» To do
Render the material as a JSON list of strings, one per line, covering everything from the line containing "Where should I" down to the end of the material, both ends included and blank lines omitted. Leave the pictures out of the answer.

» Input
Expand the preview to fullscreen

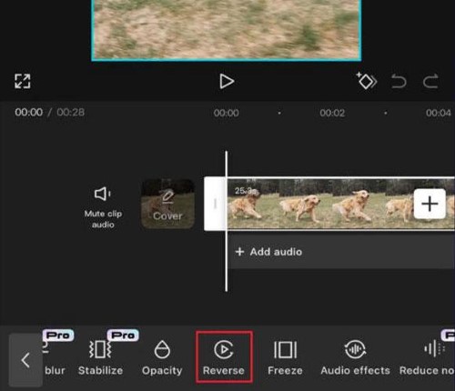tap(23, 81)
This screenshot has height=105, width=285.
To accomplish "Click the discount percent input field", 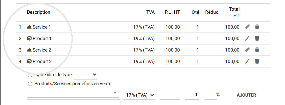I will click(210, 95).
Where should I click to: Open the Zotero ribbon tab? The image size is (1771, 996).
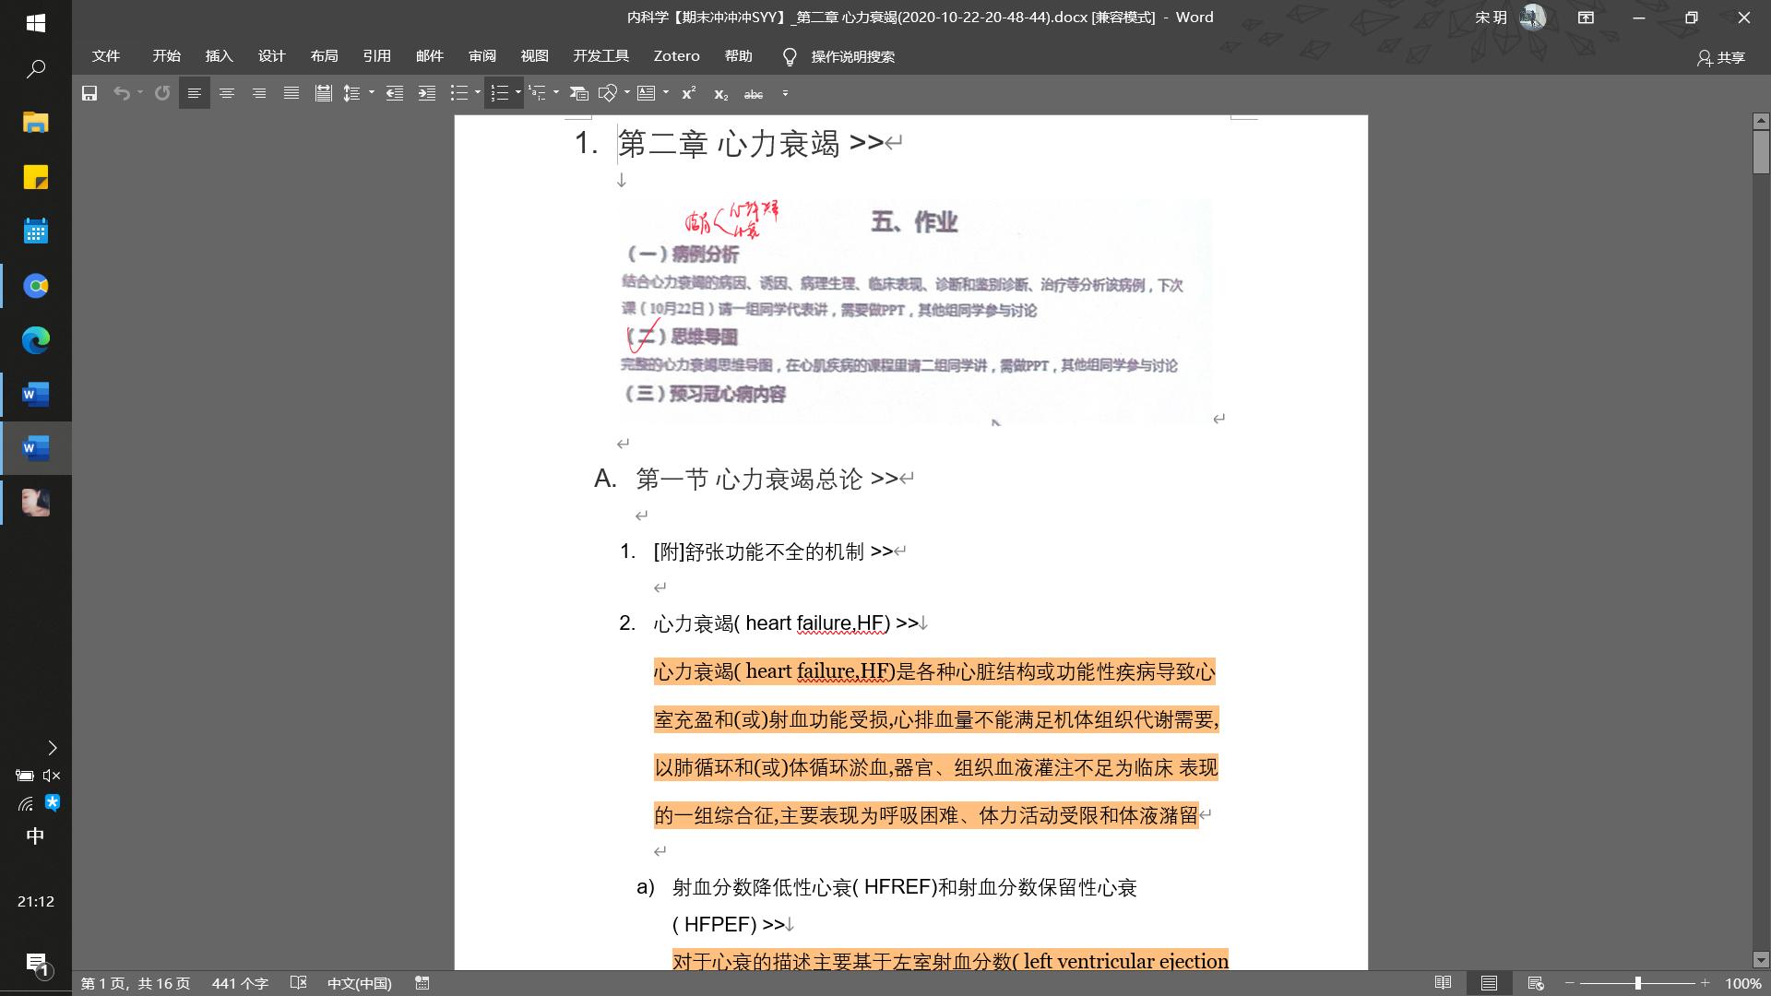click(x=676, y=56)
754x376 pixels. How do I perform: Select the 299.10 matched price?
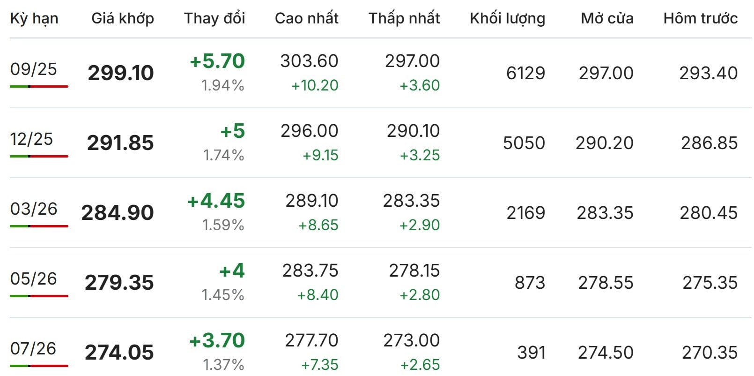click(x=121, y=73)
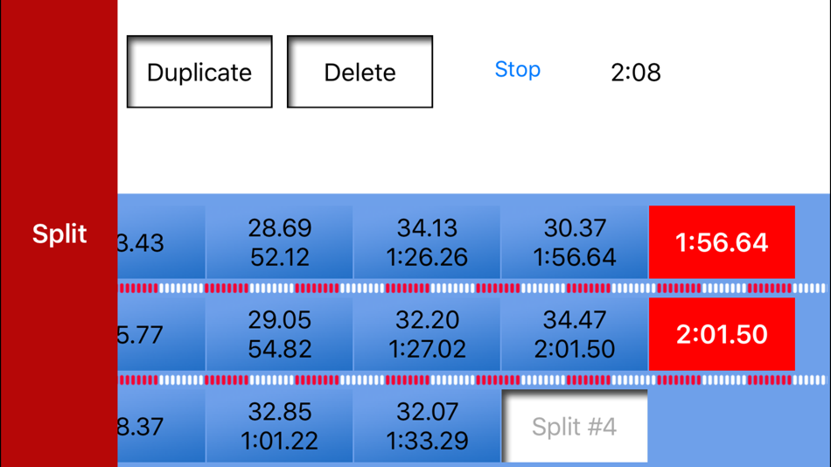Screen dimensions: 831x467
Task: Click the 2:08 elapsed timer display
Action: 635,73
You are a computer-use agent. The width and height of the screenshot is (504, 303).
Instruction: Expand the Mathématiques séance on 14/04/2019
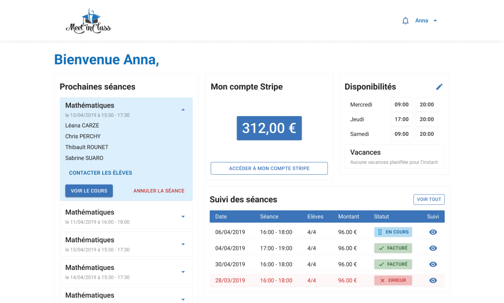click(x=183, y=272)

» The response
[
  "Where should I click to: Open the Zotero ribbon tab? The image size is (1771, 996).",
  "click(x=676, y=56)",
  "754x376 pixels. How do I perform: Select the 299.10 matched price?",
  "click(x=121, y=73)",
  "Screen dimensions: 831x467",
  "Task: Click the 2:08 elapsed timer display",
  "Action: 635,73",
  "You are a computer-use agent. The width and height of the screenshot is (504, 303).",
  "Instruction: Expand the Mathématiques séance on 14/04/2019",
  "click(x=183, y=272)"
]